I recently went out on a date with someone, and it was terrific, totally dreamy. Unfortunately for me, I forgot about the part of dating where people kiss each other. It has been so long since I kissed someone. I barely kissed either of my ex’s, so I guess you could say I am out of practice. My mom would probably be okay with this, however, I was incredibly embarrassed when he leaned in for a kiss. I didn’t know what to do for a good 30 seconds. Awkward.
In my mind, I was thinking “What the fuck am I doing? Thank god I brushed my teeth. Oh Fuck we just ate Chinese food, I am so unprepared.” I just went with it because it’s not like I can get any worse. Let me tell you I was awful. Just pathetic really.
He smelled good, he tasted good and looked amazing. There I was looking like a total potato trying to get my mouth to connect with my brain, Thinking about Chinese food. I once heard that when your body learns something, it can’t forget how to do it. Muscle memory. Okay well, either I forgot how to kiss, or I have always been a shitty kisser.
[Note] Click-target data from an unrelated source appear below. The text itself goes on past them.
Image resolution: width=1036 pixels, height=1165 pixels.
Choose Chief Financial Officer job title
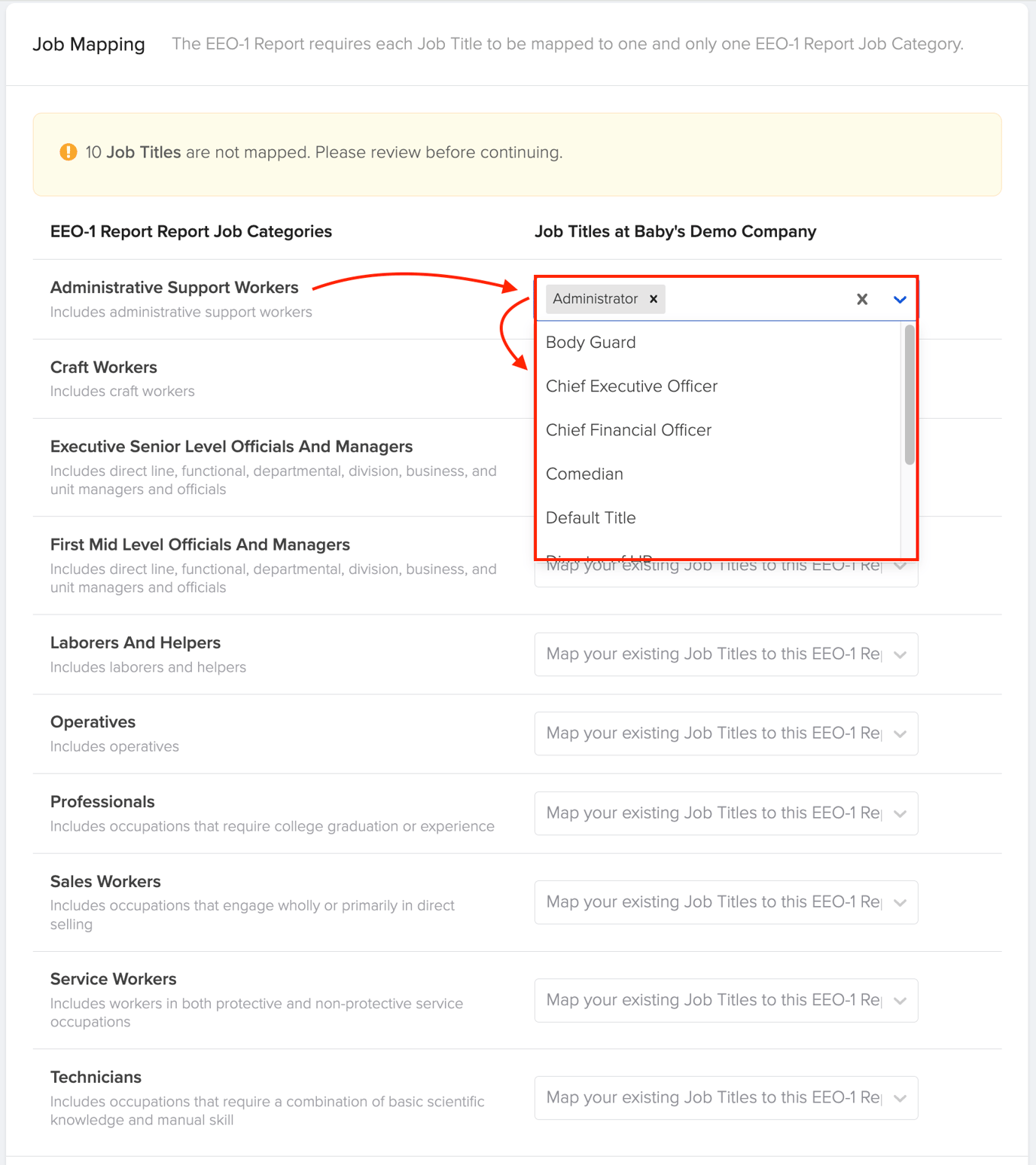click(x=628, y=429)
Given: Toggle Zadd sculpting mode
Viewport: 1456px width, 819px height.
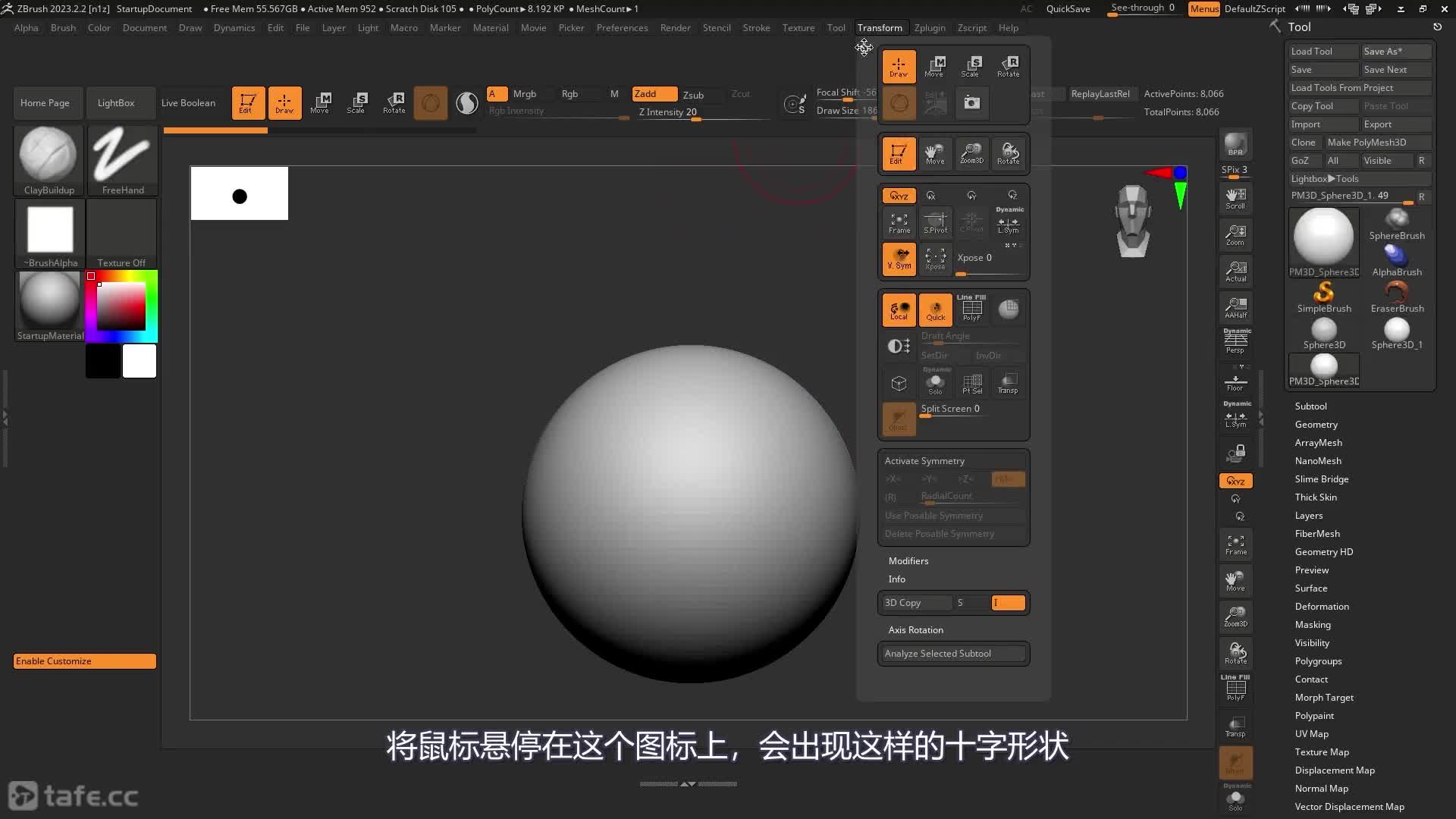Looking at the screenshot, I should [653, 94].
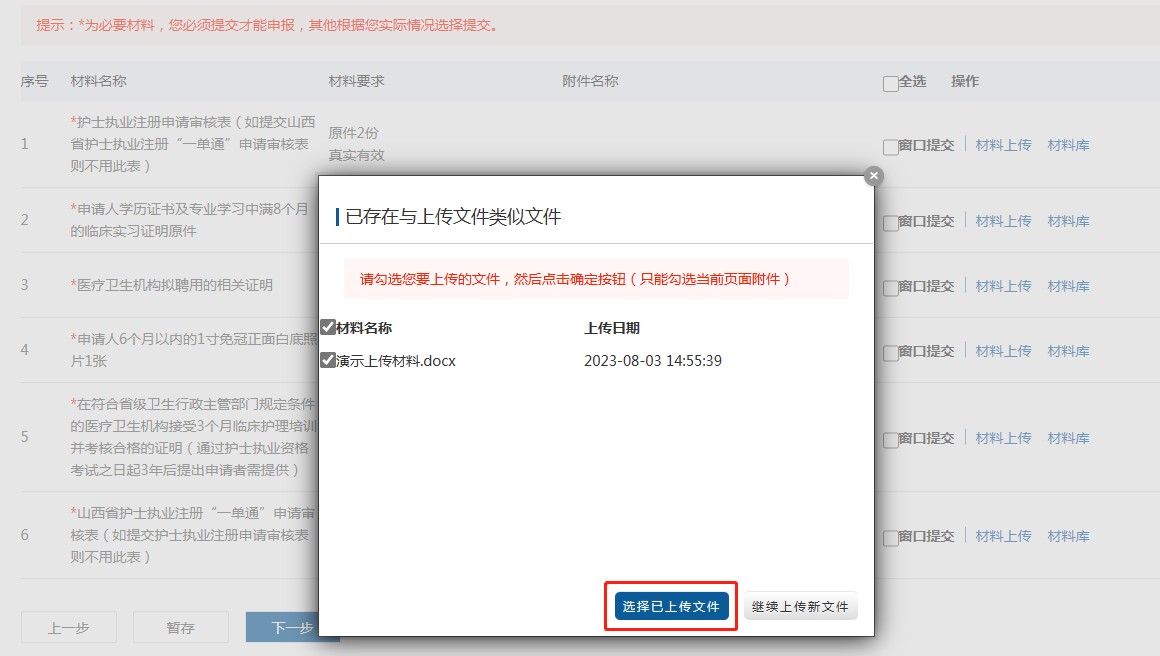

Which is honestly could be the case.
When he kissed me, I melted, and I’m 100% sure he didn’t. He was probably thinking “This lady is a hot mess.” I always find a way to screw things up; I’m good at it. I can even screw up the first kiss unintentionally. But good news folks, he’s still talking to me. (sorry mom and dad)
What the hell did I do to go out with a guy like this? It’s amazing he can even think about dealing with my mess of life let alone want to kiss me again. He’s probably Superman in disguise. Let’s see where this goes it could be interesting.